At its previous bi-monthly review in October, the Reserve Bank of India’s (RBI) Monetary
Policy Committee (MPC) held its repo, or short term lending rate, unchanged at 6.5 per cent
in a context of rising crude oil prices posing an inflationary risk as well as a weakening
Official data earlier showed that the consumer price index (CPI), or retail inflation in October, fell to its lowest in a year at 3.31 per cent owing to lower food inflation, from 3.7 per cent in the previous month.
Besides, from the depths it had plunged, the rupee has since appreciated to a level of just over 70 to the US dollar.
Moreover, global crude oil prices have softened sharply from $86 per barrel in October to currrent levels of around $60 amidst reports that Saudi Arabia and Russia have reached a deal to cut output so as to shore up falling prices.
Meanwhile, official data on November 30 showed the pace of India’s GDP growth slowed during the July-September quarter to 7.1 per cent, from 8.2 per cent in the previous one, mainly on the back of a drop in manufacturing, agriculture and mining.
“RBI may get the much needed elbow room to keep the policy rate unchanged in the forthcoming bi monthly policy review on December, 5,” said US rating agency Fitch Group subsidiary India Ratings and Research Chief Economist Devendra Kumar Pant.
“Based on the September quarter GDP growth and likelihood of lower growth in the second
half of the year, chances of fiscal slippage are very high. The central bank is expected to
stay on hold,” he added.
Belying market expectations of a rate hike in October, the RBI held its repo rate unchanged in the context of an uncertain global economic scenario but turned hawkish in its stance, moving to one of calibrated tightening from the ‘neutral’ it has maintained over its six previous policy reviews.

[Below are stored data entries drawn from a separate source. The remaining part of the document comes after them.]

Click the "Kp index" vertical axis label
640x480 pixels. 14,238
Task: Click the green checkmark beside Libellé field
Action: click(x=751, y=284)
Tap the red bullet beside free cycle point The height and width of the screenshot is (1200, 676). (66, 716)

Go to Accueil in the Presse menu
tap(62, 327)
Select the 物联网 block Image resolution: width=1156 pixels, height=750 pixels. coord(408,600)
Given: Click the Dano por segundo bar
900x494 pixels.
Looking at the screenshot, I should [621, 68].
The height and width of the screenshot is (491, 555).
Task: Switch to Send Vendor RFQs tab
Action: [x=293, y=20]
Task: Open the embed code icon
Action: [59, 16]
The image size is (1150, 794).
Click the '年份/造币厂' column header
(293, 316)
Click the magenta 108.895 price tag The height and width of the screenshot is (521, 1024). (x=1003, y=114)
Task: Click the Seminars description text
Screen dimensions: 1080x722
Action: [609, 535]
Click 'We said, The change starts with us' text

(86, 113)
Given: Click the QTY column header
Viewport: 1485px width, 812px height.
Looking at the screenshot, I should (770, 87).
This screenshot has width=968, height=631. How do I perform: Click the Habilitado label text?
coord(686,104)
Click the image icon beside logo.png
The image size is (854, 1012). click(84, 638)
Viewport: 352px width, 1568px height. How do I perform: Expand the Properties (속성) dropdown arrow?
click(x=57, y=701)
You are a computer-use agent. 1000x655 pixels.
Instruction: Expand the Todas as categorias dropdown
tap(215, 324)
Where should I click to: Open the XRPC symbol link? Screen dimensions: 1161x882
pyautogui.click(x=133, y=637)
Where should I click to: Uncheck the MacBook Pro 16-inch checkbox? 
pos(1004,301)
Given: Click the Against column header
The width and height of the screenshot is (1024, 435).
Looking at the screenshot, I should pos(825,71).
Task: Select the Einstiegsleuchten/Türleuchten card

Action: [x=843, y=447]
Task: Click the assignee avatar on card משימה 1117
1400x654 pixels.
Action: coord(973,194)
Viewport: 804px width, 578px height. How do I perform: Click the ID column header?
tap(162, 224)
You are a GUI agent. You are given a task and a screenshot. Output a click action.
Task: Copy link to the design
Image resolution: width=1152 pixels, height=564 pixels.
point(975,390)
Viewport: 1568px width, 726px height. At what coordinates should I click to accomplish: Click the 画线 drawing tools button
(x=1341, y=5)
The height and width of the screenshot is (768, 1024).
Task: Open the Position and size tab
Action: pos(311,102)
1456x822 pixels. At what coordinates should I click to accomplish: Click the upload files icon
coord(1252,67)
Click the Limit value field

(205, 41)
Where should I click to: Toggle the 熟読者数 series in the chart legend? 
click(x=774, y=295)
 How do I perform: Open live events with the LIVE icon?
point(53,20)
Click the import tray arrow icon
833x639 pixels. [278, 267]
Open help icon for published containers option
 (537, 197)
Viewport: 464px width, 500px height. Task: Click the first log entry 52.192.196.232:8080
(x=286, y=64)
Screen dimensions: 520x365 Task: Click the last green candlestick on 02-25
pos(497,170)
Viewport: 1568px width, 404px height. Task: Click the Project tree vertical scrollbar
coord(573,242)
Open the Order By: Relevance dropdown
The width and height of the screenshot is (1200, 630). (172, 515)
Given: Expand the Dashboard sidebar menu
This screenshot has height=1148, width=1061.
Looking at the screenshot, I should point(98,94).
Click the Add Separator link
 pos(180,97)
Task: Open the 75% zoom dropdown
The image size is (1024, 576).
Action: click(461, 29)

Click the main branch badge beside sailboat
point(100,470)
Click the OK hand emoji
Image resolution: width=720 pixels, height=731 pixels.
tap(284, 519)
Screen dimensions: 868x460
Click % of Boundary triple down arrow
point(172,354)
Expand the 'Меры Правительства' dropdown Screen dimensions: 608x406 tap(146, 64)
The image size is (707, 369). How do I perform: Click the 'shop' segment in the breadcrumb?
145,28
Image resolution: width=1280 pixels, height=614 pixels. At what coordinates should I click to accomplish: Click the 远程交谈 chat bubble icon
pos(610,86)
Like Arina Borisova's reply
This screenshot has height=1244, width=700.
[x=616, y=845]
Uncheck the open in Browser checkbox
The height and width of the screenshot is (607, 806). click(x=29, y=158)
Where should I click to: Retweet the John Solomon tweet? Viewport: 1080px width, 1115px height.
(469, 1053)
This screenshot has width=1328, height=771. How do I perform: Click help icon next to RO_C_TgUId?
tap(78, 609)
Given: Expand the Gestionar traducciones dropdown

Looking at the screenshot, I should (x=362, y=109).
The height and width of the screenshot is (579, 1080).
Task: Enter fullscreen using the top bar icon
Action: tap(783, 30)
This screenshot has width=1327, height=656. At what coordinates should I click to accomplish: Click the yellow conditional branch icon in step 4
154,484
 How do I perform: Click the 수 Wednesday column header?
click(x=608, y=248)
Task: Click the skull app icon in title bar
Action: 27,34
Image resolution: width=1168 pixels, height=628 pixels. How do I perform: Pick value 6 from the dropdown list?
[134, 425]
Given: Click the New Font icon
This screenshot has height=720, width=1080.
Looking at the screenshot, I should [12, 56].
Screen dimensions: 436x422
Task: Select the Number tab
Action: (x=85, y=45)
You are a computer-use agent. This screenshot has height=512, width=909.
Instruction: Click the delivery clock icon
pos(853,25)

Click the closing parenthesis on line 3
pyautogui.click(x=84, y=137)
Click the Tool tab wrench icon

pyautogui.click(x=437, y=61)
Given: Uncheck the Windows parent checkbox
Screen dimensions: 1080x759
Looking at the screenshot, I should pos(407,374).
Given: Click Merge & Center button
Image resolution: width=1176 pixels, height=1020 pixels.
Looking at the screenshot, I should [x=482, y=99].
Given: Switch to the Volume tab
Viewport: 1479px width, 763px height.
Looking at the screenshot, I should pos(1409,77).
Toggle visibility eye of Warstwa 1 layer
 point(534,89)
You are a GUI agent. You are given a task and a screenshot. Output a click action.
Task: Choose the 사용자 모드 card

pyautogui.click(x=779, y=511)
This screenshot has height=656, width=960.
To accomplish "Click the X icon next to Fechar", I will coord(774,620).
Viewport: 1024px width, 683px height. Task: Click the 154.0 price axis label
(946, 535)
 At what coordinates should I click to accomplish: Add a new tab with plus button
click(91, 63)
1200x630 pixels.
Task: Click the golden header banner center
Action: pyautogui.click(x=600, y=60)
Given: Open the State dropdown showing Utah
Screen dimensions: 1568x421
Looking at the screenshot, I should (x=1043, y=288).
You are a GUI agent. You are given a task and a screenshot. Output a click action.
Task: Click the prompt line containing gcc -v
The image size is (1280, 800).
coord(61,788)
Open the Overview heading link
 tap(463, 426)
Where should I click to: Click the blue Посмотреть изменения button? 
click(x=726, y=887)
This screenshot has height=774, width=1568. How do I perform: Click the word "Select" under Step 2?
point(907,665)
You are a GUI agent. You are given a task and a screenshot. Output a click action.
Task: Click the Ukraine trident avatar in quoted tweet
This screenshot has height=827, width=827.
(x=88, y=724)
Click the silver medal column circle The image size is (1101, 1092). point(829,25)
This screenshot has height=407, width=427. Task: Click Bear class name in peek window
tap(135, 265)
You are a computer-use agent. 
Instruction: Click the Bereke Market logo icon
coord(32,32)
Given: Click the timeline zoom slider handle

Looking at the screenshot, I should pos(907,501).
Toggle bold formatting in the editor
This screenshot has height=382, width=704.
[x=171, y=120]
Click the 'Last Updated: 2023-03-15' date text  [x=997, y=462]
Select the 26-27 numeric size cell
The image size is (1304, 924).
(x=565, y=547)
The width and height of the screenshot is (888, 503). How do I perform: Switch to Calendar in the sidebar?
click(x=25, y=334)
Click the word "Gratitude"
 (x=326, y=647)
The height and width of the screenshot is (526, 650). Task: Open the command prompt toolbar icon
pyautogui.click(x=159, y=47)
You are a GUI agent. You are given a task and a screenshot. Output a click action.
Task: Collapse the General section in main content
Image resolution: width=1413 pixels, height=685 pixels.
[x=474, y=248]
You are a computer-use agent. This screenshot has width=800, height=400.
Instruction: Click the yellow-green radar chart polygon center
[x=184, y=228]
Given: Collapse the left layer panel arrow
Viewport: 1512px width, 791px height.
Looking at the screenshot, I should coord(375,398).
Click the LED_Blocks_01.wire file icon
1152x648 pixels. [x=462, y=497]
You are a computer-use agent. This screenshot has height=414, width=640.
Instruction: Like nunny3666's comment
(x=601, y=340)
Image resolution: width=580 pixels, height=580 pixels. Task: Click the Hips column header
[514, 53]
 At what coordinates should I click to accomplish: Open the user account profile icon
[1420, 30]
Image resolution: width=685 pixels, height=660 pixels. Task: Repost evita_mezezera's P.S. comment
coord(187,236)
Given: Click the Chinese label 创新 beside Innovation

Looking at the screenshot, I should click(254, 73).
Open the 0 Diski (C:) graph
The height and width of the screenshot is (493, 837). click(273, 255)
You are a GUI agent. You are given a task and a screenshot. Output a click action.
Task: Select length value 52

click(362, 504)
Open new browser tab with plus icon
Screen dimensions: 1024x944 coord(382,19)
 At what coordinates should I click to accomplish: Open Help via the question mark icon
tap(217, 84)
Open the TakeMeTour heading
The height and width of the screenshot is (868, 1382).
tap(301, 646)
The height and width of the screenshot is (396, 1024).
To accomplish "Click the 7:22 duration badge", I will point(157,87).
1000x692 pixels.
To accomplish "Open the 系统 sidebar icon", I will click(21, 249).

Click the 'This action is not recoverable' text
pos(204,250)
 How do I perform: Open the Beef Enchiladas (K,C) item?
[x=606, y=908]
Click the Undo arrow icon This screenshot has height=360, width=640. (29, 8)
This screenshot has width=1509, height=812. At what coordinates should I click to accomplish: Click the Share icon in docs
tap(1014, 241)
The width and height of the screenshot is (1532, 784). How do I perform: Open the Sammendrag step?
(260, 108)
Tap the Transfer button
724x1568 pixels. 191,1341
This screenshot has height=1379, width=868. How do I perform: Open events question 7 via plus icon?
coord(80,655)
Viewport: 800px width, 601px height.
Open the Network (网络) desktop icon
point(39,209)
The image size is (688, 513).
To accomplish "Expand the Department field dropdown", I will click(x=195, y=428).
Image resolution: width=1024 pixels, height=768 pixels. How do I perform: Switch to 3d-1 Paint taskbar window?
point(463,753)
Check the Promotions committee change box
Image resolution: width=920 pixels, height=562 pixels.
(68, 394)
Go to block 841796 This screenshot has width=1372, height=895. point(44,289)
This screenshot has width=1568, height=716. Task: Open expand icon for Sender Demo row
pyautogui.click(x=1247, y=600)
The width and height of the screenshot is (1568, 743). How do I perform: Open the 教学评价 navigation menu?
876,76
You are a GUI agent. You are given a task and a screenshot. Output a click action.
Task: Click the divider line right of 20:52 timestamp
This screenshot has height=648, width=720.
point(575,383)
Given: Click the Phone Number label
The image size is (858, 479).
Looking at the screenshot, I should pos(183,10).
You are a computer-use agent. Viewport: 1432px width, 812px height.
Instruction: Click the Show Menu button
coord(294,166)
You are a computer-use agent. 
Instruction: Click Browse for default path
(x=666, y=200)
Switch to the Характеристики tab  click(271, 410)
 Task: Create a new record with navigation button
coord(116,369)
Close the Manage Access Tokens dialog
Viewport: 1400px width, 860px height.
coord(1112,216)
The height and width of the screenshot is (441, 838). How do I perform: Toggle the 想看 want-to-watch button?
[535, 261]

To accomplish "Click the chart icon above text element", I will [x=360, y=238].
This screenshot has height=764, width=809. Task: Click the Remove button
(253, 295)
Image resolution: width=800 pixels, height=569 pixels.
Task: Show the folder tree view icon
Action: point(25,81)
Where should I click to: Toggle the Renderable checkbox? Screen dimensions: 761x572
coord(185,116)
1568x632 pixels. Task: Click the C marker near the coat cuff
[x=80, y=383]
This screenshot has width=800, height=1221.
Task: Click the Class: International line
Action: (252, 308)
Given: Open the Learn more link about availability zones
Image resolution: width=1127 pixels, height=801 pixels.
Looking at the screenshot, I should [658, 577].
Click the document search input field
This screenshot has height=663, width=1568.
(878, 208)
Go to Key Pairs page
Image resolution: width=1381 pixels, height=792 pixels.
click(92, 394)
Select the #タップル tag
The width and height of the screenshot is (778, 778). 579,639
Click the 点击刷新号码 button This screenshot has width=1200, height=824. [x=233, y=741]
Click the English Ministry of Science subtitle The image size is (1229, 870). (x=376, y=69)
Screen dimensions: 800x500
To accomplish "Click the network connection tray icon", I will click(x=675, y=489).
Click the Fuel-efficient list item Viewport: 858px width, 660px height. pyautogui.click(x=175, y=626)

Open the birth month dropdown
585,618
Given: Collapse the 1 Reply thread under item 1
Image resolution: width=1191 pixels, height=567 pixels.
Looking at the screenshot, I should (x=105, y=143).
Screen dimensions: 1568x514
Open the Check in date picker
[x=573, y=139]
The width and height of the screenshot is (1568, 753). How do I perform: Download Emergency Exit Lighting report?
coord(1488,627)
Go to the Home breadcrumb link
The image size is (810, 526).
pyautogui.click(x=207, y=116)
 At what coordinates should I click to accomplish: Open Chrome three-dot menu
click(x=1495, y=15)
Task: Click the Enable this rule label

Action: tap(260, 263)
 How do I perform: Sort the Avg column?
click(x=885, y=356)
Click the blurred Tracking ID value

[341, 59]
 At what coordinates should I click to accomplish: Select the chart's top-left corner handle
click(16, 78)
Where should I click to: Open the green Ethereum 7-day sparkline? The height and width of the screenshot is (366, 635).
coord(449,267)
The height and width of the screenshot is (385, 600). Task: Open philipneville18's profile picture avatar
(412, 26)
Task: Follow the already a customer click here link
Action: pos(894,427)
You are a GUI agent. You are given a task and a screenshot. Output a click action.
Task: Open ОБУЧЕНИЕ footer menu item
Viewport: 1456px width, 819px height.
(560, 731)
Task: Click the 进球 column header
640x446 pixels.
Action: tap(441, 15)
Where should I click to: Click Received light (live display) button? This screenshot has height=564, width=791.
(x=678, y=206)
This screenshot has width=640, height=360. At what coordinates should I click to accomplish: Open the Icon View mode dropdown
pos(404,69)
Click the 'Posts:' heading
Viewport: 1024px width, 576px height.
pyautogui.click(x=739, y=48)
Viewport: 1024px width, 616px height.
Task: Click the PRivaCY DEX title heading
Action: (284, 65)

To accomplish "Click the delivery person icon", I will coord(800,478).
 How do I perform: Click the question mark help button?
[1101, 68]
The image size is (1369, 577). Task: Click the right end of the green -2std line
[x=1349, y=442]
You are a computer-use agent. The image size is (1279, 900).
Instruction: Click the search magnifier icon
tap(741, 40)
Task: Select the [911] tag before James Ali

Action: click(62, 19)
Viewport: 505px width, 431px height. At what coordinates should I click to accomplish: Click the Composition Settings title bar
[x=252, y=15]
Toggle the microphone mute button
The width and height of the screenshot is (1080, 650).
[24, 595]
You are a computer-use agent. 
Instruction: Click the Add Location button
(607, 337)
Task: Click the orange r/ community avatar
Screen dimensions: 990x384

Elaborating on the change of stance to “calibrated tightening”, RBI Governor Urjit Patel said that it implied that “in this cycle, a rate cut is out of the table and we are
not bound to increase rates every time we meet.
“With this stance we have two options, we can either increase rates or hold them,” he said.A “neutral” stance allows the RBI to move either way on rates.
On the decision to hold the repo rate, Patel said that “actual inflation outcomes, especially in August, were below projections as the expected seasonal increase in food prices did not materialise and inflation excluding food and fuel moderated”.
The RBI has lowered its inflation projection for the July-September quarter to 4.0 per cent, and between 3.9-4.5 per cent for the second half of the fiscal “with risks somewhat to the upside”.India’s budgetary fiscal deficit for the April-October period at Rs 6.49 lakh crore has exceeded the target for the full fiscal, accounting for 103.9 per cent of the budgeted target of Rs 6.24 lakh crore, mainly owing to slow revenue growth.
The RBI’s policy review is coming at a time of slowdown in growth and private investment, and soon after the ongoing liquidity crunch has provoked a tiff between the government and the central bank.
The government’s differences with the RBI centres on four issues – the former wants liquidity support to head off any credit freeze risk, a relaxation in capital requirements for lenders, relaxing the prompt corrective action (PCA) rules for banks struggling with accumulated non-performing assets (NPAs), or bad loans, and support for micro, small and medium enterprises.
The current liquidity crunch, particularly among non-banking finance companies, follows a series of defaults last month by the privately-run Infrastructure Leasing and Financial Services and banks hesitating to lend after a series of scams, most notably the Rs 14,000 crore fraud on state-run Punjab National Bank reported in February.